A Buddhist chants prayers on as mourners light candles at the scene of the terror attack in Kunming, southwest China's Yunnan Province.
Credit: STR

HONG KONG — Prior to Saturday night, Kunming was known as the capital of a province celebrated for its tranquility and relative ethnic harmony.

That reputation is sadly shattered after Saturday’s terror attack, in which assailants wielding meat cleavers and curved swords rampaged through a train station, leaving 29 civilians dead and 140 injured. Witnesses said the smell of blood filled the air.

The attack occurred days before China’s annual parliamentary session, which opened on Monday. Separately on Monday, official news service Xinhua reported that suspects had been arrested.

In Kunming, residents remain bewildered and outraged by the violence unleashed on their city.

“People are very angry, they are very pissed off,” says Apu Sun, a researcher and translator in Kunming. “Why do Xinjiang people attack us, they say, we are innocent? Why choose Kunming? Why choose the most vulnerable people?”

That anger is also evident on social media, where many directed their rage against the Muslim Uyghur minority. Ethnic relations in China are already toxic, and the attack has generated tremendous anger toward Uyghurs — a Turkic people who live in the far western region of Xinjiang. They face discrimination and religious restrictions, and have benefited less from the territory's economic boom than Han Chinese. 

Han Chinese, in turn, often complain that Uyghurs are ungrateful for the economic development and preferential policies extended to them by Beijing. 

“In our cities all the thieves are cantaloupe sellers [commonly understood to be Uyghurs]. If they can’t steal they fight, and they immediately reach for a knife to intimidate ordinary people!” one user wrote on Sina Weibo, China’s Twitter. “Even if they themselves are not terrorists, Xinjiang is very disappointing. I personally loathe Xinjiang people.” 

Over the last year, more than 100 people have died in clashes between Uyghurs and Chinese security forces in Xinjiang. 

The Kunming massacre is the first time coordinated, large-scale Uyghur violence has spilled over into another part of China.

“An attack of this scale and a degree of organization among a group of assailants is unprecedented outside of Xinjiang,” says James Leibold, an expert on race and ethnic policies in China at Latrobe University.

"It's very, very worrying." 

The Chinese government has tried to downplay the incident, avoiding mentions of the word "Uyghur" in official reports, and stressing in editorials that no one ethnic group should be blamed.

On Sunday, three of Beijing's most influential newspapers buried the news, keeping it off the front page. Censors have worked overtime to delete Sina Weibo posts warning people to avoid anyone wearing T-shirts with Uyghur script.

The government's fear, Leibold says, is that Han Chinese citizens' rage could turn against the Party. 

“The state has a problem with Uyghurs, but I don’t think the state has a fear of Uyghurs. What they do fear is angry citizens who feel the Party doesn’t protect them,” he says.

"They’re in a difficult position — there’s nothing to be gained.

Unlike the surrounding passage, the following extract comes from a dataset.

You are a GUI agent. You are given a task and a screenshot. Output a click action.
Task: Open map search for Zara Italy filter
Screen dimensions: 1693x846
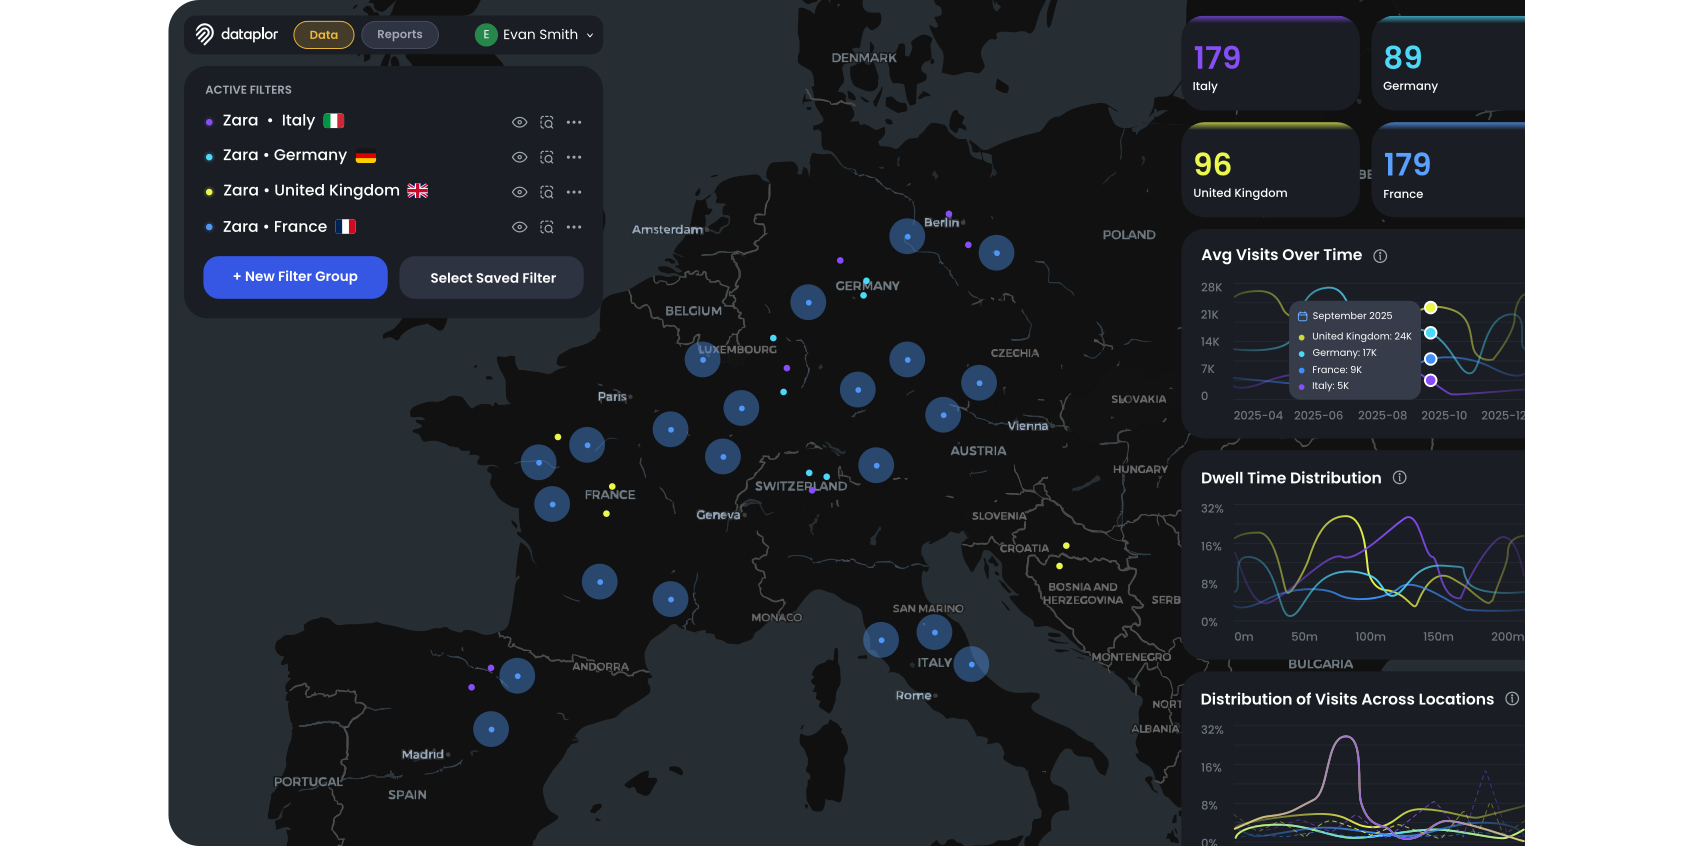pyautogui.click(x=547, y=122)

They have to be perceived to be doing something, standing up for law and order, seeking justice. By blaming the Uyghurs, though, it makes the government look bad, and it can create this inter-ethnic distrust and hatred." 

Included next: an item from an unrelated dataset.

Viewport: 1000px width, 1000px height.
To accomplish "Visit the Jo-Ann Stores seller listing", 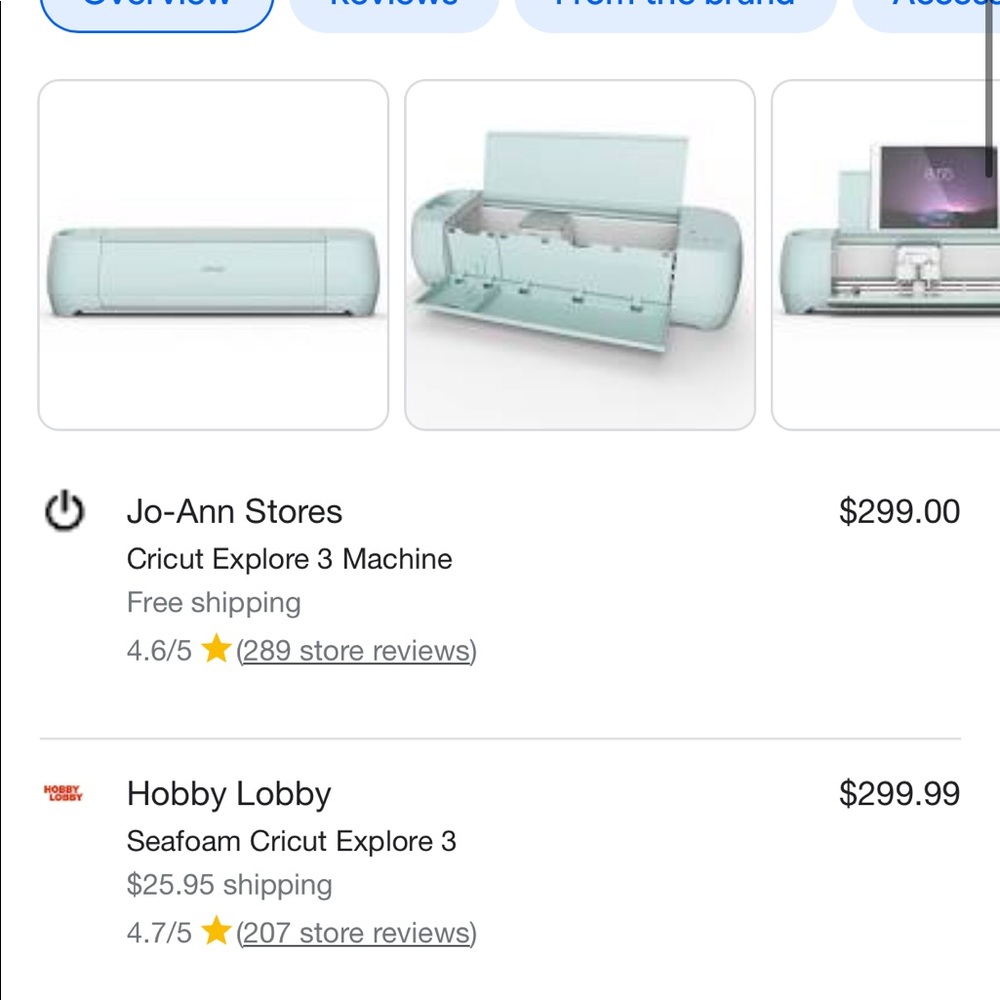I will [234, 512].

Whatever measures the government takes to soothe worries, for Kunming residents the city will never feel the same. Sun says the streets are quiet as people urge one another to stay home. 

"This will change us. In the past Yunnan [province] was a very safe place for tourists. We say we have clean air here, kind people, hospitable people, pleasant life.”

"Now people are scared. My friends around me, they call me, they say, hey don’t go out alone, don't walk at night, don’t go to a very remote place. People are very concerned, very concerned.”